Power dynamics rarely announce themselves directly in conflict. Instead, they quietly shape who speaks, who withdraws, who apologizes first, and whose reality becomes accepted as truth.

People often walk away from conflict carrying more responsibility, guilt, confusion, or emotional weight than when they entered the conversation. They leave with more left unsaid, more questions unresolved, and sometimes even more conflict than before.

That is the hidden power of power dynamics.

Conflict is shaped by power, perception, and who gets to define what happened. Some people enter conflict already carrying authority, while others enter already anticipating dismissal. That difference determines nearly everything that follows.

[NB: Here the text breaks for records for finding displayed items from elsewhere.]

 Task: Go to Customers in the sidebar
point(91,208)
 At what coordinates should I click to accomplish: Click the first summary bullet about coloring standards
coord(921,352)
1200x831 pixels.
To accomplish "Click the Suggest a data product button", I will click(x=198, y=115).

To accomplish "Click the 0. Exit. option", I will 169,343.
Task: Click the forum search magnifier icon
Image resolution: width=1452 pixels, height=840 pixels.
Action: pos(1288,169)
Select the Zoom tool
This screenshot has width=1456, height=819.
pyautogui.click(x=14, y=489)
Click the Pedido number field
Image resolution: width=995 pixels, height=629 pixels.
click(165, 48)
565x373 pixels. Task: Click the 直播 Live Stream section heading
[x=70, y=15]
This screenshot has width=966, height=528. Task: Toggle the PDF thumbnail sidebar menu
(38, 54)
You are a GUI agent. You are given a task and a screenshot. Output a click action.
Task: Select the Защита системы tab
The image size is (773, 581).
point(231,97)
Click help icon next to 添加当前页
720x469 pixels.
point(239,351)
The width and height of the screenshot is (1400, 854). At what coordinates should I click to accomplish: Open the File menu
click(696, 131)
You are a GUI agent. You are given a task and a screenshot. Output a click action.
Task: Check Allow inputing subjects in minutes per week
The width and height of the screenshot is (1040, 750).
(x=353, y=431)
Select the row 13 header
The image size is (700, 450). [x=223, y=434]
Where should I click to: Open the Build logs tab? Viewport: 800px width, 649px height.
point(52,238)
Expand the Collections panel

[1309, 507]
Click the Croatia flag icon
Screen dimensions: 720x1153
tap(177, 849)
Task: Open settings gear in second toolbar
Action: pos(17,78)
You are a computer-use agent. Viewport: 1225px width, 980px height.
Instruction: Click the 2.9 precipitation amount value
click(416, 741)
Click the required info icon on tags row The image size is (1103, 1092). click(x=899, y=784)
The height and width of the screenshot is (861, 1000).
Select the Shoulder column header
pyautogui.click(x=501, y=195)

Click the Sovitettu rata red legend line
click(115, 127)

Research in psychology has repeatedly shown that power changes how people think, communicate, and emotionally respond during conflict. Keltner, Gruenfeld, and Anderson’s work on “Power, Approach, and Inhibition” found that individuals with greater power are often more comfortable expressing opinions, taking conversational risks, and directing interactions. Meanwhile, those with less perceived power may become more cautious, emotionally restrained, or avoidant.

These dynamics appear constantly in everyday life.

In classrooms, students may remain silent not because they have nothing to say, but because authority shapes what feels safe to say out loud. A teacher may become too informal or overly accommodating in an attempt to build connection, quietly eroding the structure and boundaries students rely on for stability.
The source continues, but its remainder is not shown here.